*Descrição da tarefa*
Reescreva o trecho do texto sobre o Natal entre "Nesses disfarces para" e "em 2018. Oxalá!", inclusive, substituindo "corso carnavalesco" por "desfile carnavalesco".

*Texto extraído*
◆ ◆ ◆

19.12.17

Sinos e alarmes

Pondo de parte a questão religiosa, que é afinal a origem das grandes festividades dos nossos calendários, o Natal este ano já me parece um Carnaval. Paira um clima que se adequa ao espírito carnavalesco, à antiga e provinciano, com enterros e testamentos de Judas, em que se expõem na praça pública as características, ou talvez só os defeitos, de figuras conhecidas.
O Natal é hoje, e acima de tudo, uma época de consumismo. Isto revela o quanto as tradições como a troca de prendas, os convívios gastronómicos, ou as deslocações para estar com os que nos são mais queridos, implicam lidar com o mercado. Tudo isso se compra e, por isso, tudo isso se vende. O marketing e a comunicação embrulham, melhor ou pior, esse apelo à transacção de verba com os outros valores, esses sim que apelam a sentimentos promovidos pelas religiões.
Nesses disfarces para vender melhor o seu produto, assistimos a verdadeiros curto-circuitos em que os meios se retorcem para alcançar os seus fins. E as pessoas, quando se lhes põe um microfone à frente no mesmo meio de comunicação em que se vendem os produtos da época, mascarados de bons sentimentos, não resistem à tentação e lá vão atrás, engrossando o corso carnavalesco. Por exemplo: nunca se assistiu a tanta promoção de livros como bons presentes de Natal e, quase sempre, quando interrogados os empenhados compradores sobre as prendas que escolheram, eles lá estão na sua lista. Estou, como tal, muito curiosa em perceber o quanto o número de leitores e livros lidos pelos portugueses vai aumentar em 2018. Oxalá!

◆ ◆ ◆

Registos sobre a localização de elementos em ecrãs
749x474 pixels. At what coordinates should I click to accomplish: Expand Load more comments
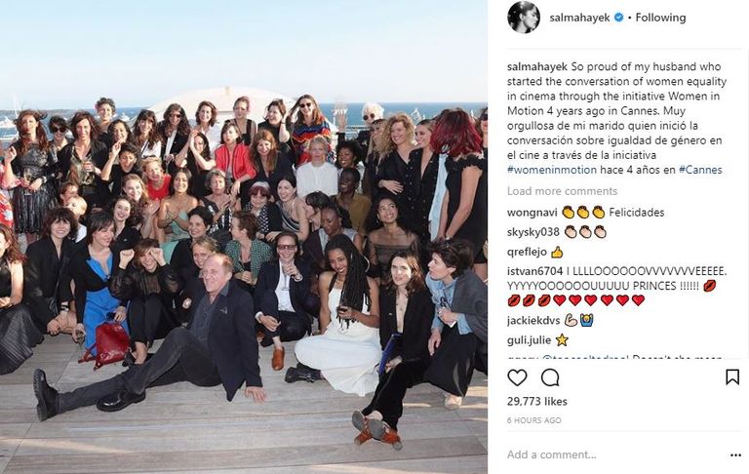562,191
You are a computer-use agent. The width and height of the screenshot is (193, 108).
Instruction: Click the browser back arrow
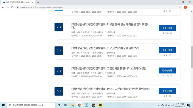(x=3, y=7)
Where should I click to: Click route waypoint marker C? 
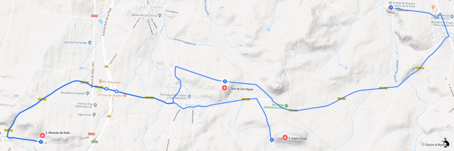[41, 142]
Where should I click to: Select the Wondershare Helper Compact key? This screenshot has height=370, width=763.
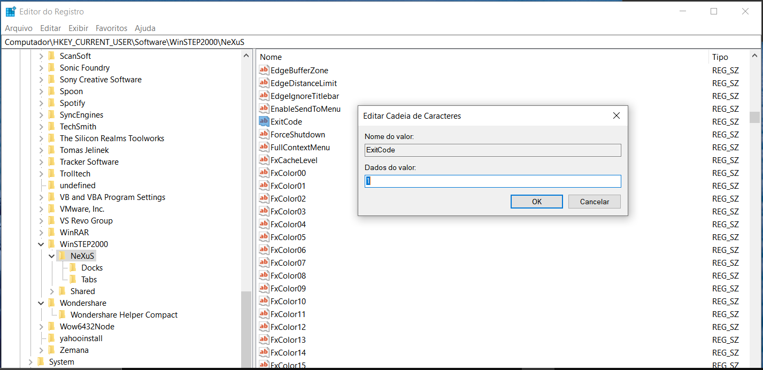(x=124, y=315)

◆ ◆ ◆

*Resposta ao exercício*
Nesses disfarces para vender melhor o seu produto, assistimos a verdadeiros curto-circuitos em que os meios se retorcem para alcançar os seus fins. E as pessoas, quando se lhes põe um microfone à frente no mesmo meio de comunicação em que se vendem os produtos da época, mascarados de bons sentimentos, não resistem à tentação e lá vão atrás, engrossando o desfile carnavalesco. Por exemplo: nunca se assistiu a tanta promoção de livros como bons presentes de Natal e, quase sempre, quando interrogados os empenhados compradores sobre as prendas que escolheram, eles lá estão na sua lista. Estou, como tal, muito curiosa em perceber o quanto o número de leitores e livros lidos pelos portugueses vai aumentar em 2018. Oxalá!